I don’t know if you have been following what is happening in Paris right now (and France as a whole), but my students and I have been reading articles and talking about it all week. You can see some amazing pictures by going here. Basically, the French government is changing retirement age and plans and so the revolution thirsty people have once again sent out the cry “Aux barricades!” to let the government know that no reform comes with a strike. It’s funny because I know that the people have already had strikes over this same issue before. My sweet American students were utterly baffled at the strikes. I tried to explain that sometimes a government tries to do something that is good for everyone in the long run, but it may individually inconvenience people. Thus, my students decided the French were selfish. No, I explained, the right to strike – the duty to strike almost – is something makes the French, French. The ability and desire to be involved in policy making by passionately parading through the streets and missing work is integral to who they are. Thus, my students decided the French were heroes.
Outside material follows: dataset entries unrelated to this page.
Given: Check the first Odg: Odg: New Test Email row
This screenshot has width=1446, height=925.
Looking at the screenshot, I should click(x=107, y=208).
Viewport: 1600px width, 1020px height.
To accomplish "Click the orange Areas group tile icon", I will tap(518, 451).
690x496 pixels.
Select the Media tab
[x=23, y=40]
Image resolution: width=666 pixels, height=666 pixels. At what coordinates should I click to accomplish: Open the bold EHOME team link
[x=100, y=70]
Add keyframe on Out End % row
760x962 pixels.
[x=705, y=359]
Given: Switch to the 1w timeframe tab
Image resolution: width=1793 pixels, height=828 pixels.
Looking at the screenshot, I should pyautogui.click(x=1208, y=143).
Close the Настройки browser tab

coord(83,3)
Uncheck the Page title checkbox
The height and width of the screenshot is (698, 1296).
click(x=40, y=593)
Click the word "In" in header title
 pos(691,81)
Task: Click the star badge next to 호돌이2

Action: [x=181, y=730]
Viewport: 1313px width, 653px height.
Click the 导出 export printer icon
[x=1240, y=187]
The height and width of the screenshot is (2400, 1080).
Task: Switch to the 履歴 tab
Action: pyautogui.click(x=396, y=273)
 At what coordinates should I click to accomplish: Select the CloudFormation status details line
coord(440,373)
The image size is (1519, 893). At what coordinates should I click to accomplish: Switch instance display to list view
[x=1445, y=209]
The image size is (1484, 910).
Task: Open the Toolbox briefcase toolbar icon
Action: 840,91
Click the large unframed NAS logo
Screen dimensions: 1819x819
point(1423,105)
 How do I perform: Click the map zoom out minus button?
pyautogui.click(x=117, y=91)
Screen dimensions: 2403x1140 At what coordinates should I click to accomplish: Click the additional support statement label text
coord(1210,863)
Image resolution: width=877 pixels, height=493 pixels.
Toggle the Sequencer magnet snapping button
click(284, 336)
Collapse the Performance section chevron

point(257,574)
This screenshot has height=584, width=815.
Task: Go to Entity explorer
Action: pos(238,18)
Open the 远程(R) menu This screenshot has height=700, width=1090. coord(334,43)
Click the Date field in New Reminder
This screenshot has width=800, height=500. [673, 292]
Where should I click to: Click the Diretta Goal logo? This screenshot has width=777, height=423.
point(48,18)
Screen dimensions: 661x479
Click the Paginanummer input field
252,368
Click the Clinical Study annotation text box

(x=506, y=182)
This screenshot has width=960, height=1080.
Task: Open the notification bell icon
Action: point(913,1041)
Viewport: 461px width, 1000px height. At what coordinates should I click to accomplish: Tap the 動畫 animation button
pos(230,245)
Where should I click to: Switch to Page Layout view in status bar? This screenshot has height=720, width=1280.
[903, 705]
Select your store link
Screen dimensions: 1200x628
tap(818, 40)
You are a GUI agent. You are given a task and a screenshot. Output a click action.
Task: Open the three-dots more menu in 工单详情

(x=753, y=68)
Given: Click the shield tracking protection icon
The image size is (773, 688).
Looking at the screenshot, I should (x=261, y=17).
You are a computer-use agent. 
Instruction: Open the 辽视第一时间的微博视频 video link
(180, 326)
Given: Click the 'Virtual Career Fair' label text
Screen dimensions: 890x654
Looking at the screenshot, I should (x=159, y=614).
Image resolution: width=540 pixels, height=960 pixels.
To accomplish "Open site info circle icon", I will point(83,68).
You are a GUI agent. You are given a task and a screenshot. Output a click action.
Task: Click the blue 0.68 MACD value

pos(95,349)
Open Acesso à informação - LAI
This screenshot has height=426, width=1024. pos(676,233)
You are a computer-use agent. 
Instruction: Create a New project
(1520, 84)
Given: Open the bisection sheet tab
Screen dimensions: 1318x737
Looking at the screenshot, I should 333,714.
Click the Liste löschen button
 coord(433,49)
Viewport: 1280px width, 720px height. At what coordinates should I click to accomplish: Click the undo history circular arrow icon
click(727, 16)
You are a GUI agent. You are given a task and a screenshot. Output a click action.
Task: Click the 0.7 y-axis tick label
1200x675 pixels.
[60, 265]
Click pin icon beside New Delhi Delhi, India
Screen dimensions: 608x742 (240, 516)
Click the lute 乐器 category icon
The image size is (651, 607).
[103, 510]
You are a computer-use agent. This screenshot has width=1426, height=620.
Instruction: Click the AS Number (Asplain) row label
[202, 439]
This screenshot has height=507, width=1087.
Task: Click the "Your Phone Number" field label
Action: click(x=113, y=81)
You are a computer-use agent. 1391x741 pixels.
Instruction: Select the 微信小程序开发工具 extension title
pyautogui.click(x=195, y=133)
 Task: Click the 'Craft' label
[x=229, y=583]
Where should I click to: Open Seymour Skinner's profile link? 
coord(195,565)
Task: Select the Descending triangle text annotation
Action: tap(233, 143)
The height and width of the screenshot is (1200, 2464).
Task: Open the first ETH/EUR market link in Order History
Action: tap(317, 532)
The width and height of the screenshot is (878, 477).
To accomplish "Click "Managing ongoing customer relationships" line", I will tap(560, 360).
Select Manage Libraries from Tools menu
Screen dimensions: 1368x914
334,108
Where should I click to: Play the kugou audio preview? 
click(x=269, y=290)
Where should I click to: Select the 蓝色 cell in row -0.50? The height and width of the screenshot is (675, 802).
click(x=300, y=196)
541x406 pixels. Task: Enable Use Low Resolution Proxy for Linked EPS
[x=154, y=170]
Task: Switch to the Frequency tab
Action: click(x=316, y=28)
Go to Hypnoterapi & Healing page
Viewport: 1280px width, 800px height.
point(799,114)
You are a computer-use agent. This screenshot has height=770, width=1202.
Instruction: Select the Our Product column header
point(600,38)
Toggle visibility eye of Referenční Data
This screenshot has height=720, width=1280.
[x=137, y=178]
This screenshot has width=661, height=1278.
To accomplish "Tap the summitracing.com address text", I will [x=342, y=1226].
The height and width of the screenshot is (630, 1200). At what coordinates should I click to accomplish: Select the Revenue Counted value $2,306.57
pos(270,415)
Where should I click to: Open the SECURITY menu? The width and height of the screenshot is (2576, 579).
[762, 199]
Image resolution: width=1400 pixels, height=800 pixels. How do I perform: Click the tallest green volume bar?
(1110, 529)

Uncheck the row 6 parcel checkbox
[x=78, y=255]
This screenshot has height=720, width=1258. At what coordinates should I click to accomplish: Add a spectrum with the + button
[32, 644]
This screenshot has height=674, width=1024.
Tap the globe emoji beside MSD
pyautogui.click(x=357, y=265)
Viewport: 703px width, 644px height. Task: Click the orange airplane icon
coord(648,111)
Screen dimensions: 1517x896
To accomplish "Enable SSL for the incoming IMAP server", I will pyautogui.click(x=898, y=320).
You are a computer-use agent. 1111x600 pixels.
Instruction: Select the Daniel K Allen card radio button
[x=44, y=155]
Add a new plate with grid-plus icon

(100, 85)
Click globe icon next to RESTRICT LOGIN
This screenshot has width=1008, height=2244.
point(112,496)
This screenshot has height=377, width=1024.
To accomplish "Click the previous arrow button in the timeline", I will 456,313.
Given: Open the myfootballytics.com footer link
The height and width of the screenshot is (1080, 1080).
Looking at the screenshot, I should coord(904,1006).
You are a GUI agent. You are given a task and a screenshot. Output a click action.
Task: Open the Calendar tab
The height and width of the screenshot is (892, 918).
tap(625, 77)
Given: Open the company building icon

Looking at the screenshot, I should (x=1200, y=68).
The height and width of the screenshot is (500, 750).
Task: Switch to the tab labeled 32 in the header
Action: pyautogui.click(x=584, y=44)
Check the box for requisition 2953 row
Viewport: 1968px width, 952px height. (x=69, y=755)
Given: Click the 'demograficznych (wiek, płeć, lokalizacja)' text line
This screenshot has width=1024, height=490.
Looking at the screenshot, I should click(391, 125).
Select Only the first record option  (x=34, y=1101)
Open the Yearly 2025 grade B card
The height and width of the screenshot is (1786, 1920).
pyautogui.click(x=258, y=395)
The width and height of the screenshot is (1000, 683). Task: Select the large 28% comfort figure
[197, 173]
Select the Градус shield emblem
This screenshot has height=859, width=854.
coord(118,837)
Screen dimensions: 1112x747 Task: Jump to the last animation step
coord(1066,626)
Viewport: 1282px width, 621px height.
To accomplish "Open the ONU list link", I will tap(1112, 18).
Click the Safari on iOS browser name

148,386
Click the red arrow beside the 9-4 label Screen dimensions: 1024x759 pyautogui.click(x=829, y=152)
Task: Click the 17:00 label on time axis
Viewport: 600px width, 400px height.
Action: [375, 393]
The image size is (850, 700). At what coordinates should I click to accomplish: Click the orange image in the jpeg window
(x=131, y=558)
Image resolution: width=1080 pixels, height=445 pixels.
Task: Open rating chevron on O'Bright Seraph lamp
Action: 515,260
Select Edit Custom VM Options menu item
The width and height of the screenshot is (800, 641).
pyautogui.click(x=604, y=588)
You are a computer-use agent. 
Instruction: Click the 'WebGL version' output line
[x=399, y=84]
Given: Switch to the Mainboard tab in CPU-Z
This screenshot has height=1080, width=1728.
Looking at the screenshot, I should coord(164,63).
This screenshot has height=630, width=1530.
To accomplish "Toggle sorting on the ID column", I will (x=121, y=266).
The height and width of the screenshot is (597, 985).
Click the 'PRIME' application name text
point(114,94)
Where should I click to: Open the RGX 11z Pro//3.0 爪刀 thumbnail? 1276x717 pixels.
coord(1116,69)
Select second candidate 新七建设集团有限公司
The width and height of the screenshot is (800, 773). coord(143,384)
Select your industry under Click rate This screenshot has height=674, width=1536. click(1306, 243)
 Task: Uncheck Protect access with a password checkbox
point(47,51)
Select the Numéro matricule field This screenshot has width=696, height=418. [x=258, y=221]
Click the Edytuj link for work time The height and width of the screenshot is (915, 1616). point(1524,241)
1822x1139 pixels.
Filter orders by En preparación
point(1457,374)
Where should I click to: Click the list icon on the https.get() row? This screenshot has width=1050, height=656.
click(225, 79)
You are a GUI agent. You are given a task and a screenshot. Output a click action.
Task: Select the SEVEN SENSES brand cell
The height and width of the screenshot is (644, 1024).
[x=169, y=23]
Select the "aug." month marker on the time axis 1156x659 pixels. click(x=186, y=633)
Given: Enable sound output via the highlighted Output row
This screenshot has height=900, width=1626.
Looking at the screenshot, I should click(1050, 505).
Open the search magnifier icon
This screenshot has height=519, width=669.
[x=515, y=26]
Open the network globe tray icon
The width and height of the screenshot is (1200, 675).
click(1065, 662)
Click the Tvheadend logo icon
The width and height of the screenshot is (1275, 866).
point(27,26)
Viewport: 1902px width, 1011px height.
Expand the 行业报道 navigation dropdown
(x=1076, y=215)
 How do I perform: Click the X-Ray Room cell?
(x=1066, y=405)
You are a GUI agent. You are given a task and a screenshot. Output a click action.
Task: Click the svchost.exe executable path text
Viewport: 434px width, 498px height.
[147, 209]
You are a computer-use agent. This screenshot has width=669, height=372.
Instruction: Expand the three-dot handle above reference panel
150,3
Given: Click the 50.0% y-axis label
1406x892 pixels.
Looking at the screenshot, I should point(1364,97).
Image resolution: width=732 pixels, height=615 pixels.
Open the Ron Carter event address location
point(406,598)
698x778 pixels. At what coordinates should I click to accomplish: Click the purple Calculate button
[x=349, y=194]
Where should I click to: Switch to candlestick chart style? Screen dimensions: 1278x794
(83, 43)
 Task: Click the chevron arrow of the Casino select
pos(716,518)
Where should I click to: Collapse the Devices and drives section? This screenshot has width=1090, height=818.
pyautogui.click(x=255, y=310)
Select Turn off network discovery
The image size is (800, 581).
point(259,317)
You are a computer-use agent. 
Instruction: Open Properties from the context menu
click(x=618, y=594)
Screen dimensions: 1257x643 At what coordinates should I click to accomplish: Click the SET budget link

As I read articles about gas shortages, and hear stories of long treks to work and missed activities, I miss it. I miss being a city that pulsated with life and history, that ebbed and flowed with the whims of a fickle and passionate people. I miss the art and history, the beauty and culture, la vie parisienne. I miss my beloved Parisian friends, my precious church, and my tiny chambre de bonne at the top of 8 flights of stairs.
Fall has come to Kentucky, and it is beautiful. Last week I took a long crunchy leaf walk, and I couldn’t stop thinking about 2 other beautiful falls that I spent in Paris. So here is a fall picture, one from which I am now very far, but to which I will forever feel exceedingly close.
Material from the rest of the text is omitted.